MP2 | Lotte Reiniger – Achmed’s Legacy

The Adventures of Prince Achmed (1926) is considered the earliest surviving animation feature film, and was seminal in both production technique and artistic height.

As mentioned in my last post, Reiniger and her team developed the precursor to the multiplane camera while working on Achmed, which was major for later mainstream animation. But Achmed is also connected to fine art animation through its team: Berthold Bartosch, who worked on special effects and backgrounds for Reiniger’s production, later used similar multi-layered glass methods for his epic tragic short The Idea (1932). Walter Ruttman was also a background artist on Achmed and his later abstract short films using film tinting techniques placed him firmly within the avant-garde filmmaking tradition.

Screencap from Achmed.

The legacy of Reiniger’s silhouette style has also lived on in animation. The most evident and notable example is French Michel Ocelot’s silhouette works; most notably his television series Ciné Si (1989), perhaps better known in its collected form in the compilation film Princes et Princesses (2000), which are exclusively in the style of silhouette animation. These works and Ocelot’s oeuvre deserves its own analysis for another post.

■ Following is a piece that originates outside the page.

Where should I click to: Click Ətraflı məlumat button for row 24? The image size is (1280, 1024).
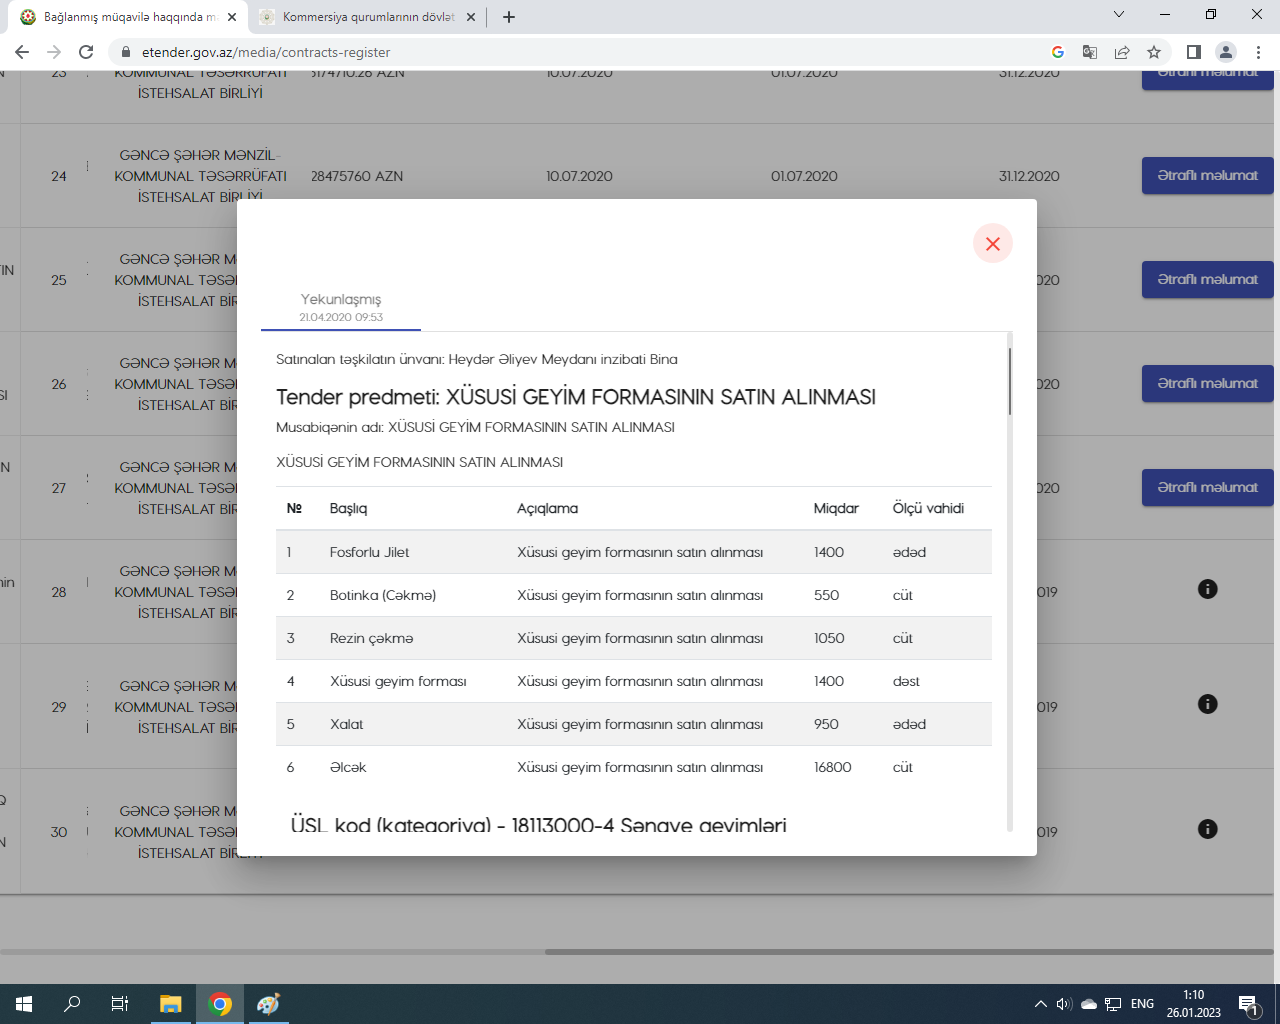[x=1207, y=176]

Art from Michel Ocelot’s Princes et Princesses.

The cutout silhouette style has been imitated in cel animation format in the 1997 anime Revolutionary Girl Utena, which was in turn referenced by Cartoon Network show Steven Universe. Steven Universe creator and showrunner Rebecca Sugar has also named Reiniger as the specific inspiration for the episode ‘The Answer’.

Screencap from Steven Universe episode ‘The Answer’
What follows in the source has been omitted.